• What you should do: The records below need retyping in full; give them again exactly.

• Dataset records:
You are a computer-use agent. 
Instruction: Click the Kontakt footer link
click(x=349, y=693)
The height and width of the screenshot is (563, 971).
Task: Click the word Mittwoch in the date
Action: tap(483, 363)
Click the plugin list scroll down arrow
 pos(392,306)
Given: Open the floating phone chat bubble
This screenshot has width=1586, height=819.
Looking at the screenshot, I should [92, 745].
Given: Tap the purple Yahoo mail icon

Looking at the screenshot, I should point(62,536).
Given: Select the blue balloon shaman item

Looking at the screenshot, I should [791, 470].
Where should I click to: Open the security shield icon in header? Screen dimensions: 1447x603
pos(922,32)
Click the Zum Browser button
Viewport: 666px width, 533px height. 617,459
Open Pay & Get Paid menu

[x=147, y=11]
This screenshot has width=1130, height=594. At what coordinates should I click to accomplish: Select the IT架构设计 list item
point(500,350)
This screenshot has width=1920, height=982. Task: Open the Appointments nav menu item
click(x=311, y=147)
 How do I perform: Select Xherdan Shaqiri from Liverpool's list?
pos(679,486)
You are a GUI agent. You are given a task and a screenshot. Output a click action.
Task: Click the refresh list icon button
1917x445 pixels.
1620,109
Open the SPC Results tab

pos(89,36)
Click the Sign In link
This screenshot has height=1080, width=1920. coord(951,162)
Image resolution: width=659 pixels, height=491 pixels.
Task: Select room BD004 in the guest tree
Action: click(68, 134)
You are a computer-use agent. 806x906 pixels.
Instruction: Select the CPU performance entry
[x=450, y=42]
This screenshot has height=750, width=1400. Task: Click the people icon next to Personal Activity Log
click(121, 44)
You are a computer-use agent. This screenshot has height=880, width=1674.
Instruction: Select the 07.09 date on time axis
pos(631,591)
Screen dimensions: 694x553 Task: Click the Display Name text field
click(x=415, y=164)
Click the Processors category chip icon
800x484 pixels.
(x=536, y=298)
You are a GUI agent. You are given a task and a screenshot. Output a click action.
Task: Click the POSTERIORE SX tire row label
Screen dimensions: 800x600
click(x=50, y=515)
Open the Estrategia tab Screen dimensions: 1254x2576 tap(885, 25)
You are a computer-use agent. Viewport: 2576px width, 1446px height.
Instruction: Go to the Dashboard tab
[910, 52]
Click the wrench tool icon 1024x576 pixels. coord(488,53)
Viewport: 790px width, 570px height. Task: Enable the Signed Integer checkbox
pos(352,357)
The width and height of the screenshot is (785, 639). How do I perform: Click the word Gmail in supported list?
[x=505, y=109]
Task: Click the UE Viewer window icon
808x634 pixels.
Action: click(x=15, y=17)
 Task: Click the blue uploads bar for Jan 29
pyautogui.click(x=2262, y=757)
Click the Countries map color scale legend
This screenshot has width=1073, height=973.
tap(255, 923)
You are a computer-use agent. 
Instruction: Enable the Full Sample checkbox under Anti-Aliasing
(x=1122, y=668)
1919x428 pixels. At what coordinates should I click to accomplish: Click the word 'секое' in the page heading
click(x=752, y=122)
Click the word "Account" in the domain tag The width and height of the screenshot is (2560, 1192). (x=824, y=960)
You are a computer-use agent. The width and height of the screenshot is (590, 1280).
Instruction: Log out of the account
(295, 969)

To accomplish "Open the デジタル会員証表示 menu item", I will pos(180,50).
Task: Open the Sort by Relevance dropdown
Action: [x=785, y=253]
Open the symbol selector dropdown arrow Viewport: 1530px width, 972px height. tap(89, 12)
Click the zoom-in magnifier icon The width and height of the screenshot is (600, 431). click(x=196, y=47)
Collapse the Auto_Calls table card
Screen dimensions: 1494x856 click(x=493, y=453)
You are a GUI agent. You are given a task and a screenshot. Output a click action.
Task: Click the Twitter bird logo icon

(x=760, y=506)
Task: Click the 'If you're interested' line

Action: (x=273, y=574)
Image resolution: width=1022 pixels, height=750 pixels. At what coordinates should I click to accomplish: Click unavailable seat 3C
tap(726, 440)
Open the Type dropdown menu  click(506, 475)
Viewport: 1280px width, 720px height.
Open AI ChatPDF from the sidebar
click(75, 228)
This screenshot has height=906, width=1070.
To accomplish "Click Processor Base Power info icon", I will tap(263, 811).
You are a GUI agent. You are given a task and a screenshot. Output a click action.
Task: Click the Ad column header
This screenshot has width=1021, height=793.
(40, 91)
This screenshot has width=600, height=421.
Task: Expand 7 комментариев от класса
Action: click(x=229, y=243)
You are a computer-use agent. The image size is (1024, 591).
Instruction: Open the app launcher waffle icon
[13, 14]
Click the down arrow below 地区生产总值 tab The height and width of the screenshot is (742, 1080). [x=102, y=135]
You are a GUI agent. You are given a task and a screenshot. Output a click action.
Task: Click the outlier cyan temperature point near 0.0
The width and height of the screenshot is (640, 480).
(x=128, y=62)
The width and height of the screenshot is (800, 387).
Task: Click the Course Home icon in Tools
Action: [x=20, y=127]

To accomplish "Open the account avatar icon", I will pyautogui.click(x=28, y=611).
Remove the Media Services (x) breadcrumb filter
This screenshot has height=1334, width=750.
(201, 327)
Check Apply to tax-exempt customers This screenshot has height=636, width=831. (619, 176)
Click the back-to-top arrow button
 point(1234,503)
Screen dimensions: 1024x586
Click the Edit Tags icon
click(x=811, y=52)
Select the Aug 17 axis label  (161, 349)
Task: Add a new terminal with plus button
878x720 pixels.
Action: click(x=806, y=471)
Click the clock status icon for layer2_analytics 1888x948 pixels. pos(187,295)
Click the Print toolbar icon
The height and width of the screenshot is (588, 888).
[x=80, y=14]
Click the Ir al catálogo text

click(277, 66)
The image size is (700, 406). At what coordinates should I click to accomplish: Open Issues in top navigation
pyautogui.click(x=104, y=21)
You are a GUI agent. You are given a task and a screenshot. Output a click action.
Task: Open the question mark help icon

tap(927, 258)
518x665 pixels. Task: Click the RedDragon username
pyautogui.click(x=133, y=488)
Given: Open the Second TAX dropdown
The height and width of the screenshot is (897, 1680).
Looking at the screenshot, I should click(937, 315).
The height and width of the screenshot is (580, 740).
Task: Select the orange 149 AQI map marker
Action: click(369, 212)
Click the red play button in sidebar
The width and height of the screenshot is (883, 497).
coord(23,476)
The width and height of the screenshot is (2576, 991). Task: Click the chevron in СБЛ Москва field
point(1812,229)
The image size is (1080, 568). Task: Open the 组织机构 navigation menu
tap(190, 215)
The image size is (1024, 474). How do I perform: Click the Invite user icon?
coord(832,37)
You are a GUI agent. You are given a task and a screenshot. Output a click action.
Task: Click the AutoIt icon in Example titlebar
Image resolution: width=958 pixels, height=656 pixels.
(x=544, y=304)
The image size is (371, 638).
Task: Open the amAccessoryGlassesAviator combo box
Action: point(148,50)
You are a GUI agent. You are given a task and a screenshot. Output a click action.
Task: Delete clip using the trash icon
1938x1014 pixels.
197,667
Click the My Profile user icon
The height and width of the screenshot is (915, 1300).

• Problem solution:
You are a computer-use agent. 
Instruction: Click the Kontakt footer link
click(x=349, y=693)
The height and width of the screenshot is (563, 971).
Task: Click the word Mittwoch in the date
Action: tap(483, 363)
Click the plugin list scroll down arrow
 pos(392,306)
Given: Open the floating phone chat bubble
This screenshot has width=1586, height=819.
Looking at the screenshot, I should [92, 745].
Given: Tap the purple Yahoo mail icon

Looking at the screenshot, I should point(62,536).
Given: Select the blue balloon shaman item

Looking at the screenshot, I should [791, 470].
Where should I click to: Open the security shield icon in header? Screen dimensions: 1447x603
pos(922,32)
Click the Zum Browser button
Viewport: 666px width, 533px height. 617,459
Open Pay & Get Paid menu

[x=147, y=11]
This screenshot has width=1130, height=594. At what coordinates should I click to accomplish: Select the IT架构设计 list item
point(500,350)
This screenshot has width=1920, height=982. Task: Open the Appointments nav menu item
click(x=311, y=147)
 How do I perform: Select Xherdan Shaqiri from Liverpool's list?
pos(679,486)
You are a GUI agent. You are given a task and a screenshot. Output a click action.
Task: Click the refresh list icon button
1917x445 pixels.
1620,109
Open the SPC Results tab

pos(89,36)
Click the Sign In link
This screenshot has height=1080, width=1920. coord(951,162)
Image resolution: width=659 pixels, height=491 pixels.
Task: Select room BD004 in the guest tree
Action: click(68, 134)
You are a computer-use agent. 806x906 pixels.
Instruction: Select the CPU performance entry
[x=450, y=42]
This screenshot has height=750, width=1400. Task: Click the people icon next to Personal Activity Log
click(121, 44)
You are a computer-use agent. This screenshot has height=880, width=1674.
Instruction: Select the 07.09 date on time axis
pos(631,591)
Screen dimensions: 694x553 Task: Click the Display Name text field
click(x=415, y=164)
Click the Processors category chip icon
800x484 pixels.
(x=536, y=298)
You are a GUI agent. You are given a task and a screenshot. Output a click action.
Task: Click the POSTERIORE SX tire row label
Screen dimensions: 800x600
click(x=50, y=515)
Open the Estrategia tab Screen dimensions: 1254x2576 tap(885, 25)
You are a computer-use agent. Viewport: 2576px width, 1446px height.
Instruction: Go to the Dashboard tab
[910, 52]
Click the wrench tool icon 1024x576 pixels. coord(488,53)
Viewport: 790px width, 570px height. Task: Enable the Signed Integer checkbox
pos(352,357)
The width and height of the screenshot is (785, 639). How do I perform: Click the word Gmail in supported list?
[x=505, y=109]
Task: Click the UE Viewer window icon
808x634 pixels.
Action: click(x=15, y=17)
 Task: Click the blue uploads bar for Jan 29
pyautogui.click(x=2262, y=757)
Click the Countries map color scale legend
This screenshot has width=1073, height=973.
tap(255, 923)
You are a computer-use agent. 
Instruction: Enable the Full Sample checkbox under Anti-Aliasing
(x=1122, y=668)
1919x428 pixels. At what coordinates should I click to accomplish: Click the word 'секое' in the page heading
click(x=752, y=122)
Click the word "Account" in the domain tag The width and height of the screenshot is (2560, 1192). (x=824, y=960)
You are a computer-use agent. The width and height of the screenshot is (590, 1280).
Instruction: Log out of the account
(295, 969)

To accomplish "Open the デジタル会員証表示 menu item", I will pos(180,50).
Task: Open the Sort by Relevance dropdown
Action: [x=785, y=253]
Open the symbol selector dropdown arrow Viewport: 1530px width, 972px height. tap(89, 12)
Click the zoom-in magnifier icon The width and height of the screenshot is (600, 431). click(x=196, y=47)
Collapse the Auto_Calls table card
Screen dimensions: 1494x856 click(x=493, y=453)
You are a GUI agent. You are given a task and a screenshot. Output a click action.
Task: Click the Twitter bird logo icon

(x=760, y=506)
Task: Click the 'If you're interested' line

Action: (x=273, y=574)
Image resolution: width=1022 pixels, height=750 pixels. At what coordinates should I click to accomplish: Click unavailable seat 3C
tap(726, 440)
Open the Type dropdown menu  click(506, 475)
Viewport: 1280px width, 720px height.
Open AI ChatPDF from the sidebar
click(75, 228)
This screenshot has height=906, width=1070.
To accomplish "Click Processor Base Power info icon", I will tap(263, 811).
You are a GUI agent. You are given a task and a screenshot. Output a click action.
Task: Click the Ad column header
This screenshot has width=1021, height=793.
(40, 91)
This screenshot has width=600, height=421.
Task: Expand 7 комментариев от класса
Action: click(x=229, y=243)
You are a computer-use agent. The image size is (1024, 591).
Instruction: Open the app launcher waffle icon
[13, 14]
Click the down arrow below 地区生产总值 tab The height and width of the screenshot is (742, 1080). [x=102, y=135]
You are a GUI agent. You are given a task and a screenshot. Output a click action.
Task: Click the outlier cyan temperature point near 0.0
The width and height of the screenshot is (640, 480).
(x=128, y=62)
The width and height of the screenshot is (800, 387).
Task: Click the Course Home icon in Tools
Action: [x=20, y=127]

To accomplish "Open the account avatar icon", I will pyautogui.click(x=28, y=611).
Remove the Media Services (x) breadcrumb filter
This screenshot has height=1334, width=750.
(201, 327)
Check Apply to tax-exempt customers This screenshot has height=636, width=831. (619, 176)
Click the back-to-top arrow button
 point(1234,503)
Screen dimensions: 1024x586
Click the Edit Tags icon
click(x=811, y=52)
Select the Aug 17 axis label  (161, 349)
Task: Add a new terminal with plus button
878x720 pixels.
Action: click(x=806, y=471)
Click the clock status icon for layer2_analytics 1888x948 pixels. pos(187,295)
Click the Print toolbar icon
The height and width of the screenshot is (588, 888).
[x=80, y=14]
Click the Ir al catálogo text

click(277, 66)
The image size is (700, 406). At what coordinates should I click to accomplish: Open Issues in top navigation
pyautogui.click(x=104, y=21)
You are a GUI agent. You are given a task and a screenshot. Output a click action.
Task: Open the question mark help icon

tap(927, 258)
518x665 pixels. Task: Click the RedDragon username
pyautogui.click(x=133, y=488)
Given: Open the Second TAX dropdown
The height and width of the screenshot is (897, 1680).
Looking at the screenshot, I should click(937, 315).
The height and width of the screenshot is (580, 740).
Task: Select the orange 149 AQI map marker
Action: click(369, 212)
Click the red play button in sidebar
The width and height of the screenshot is (883, 497).
coord(23,476)
The width and height of the screenshot is (2576, 991). Task: Click the chevron in СБЛ Москва field
point(1812,229)
The image size is (1080, 568). Task: Open the 组织机构 navigation menu
tap(190, 215)
The image size is (1024, 474). How do I perform: Click the Invite user icon?
coord(832,37)
You are a GUI agent. You are given a task and a screenshot. Output a click action.
Task: Click the AutoIt icon in Example titlebar
Image resolution: width=958 pixels, height=656 pixels.
(x=544, y=304)
The image size is (371, 638).
Task: Open the amAccessoryGlassesAviator combo box
Action: point(148,50)
You are a GUI agent. You are given a task and a screenshot. Output a click action.
Task: Delete clip using the trash icon
1938x1014 pixels.
197,667
Click the My Profile user icon
The height and width of the screenshot is (915, 1300).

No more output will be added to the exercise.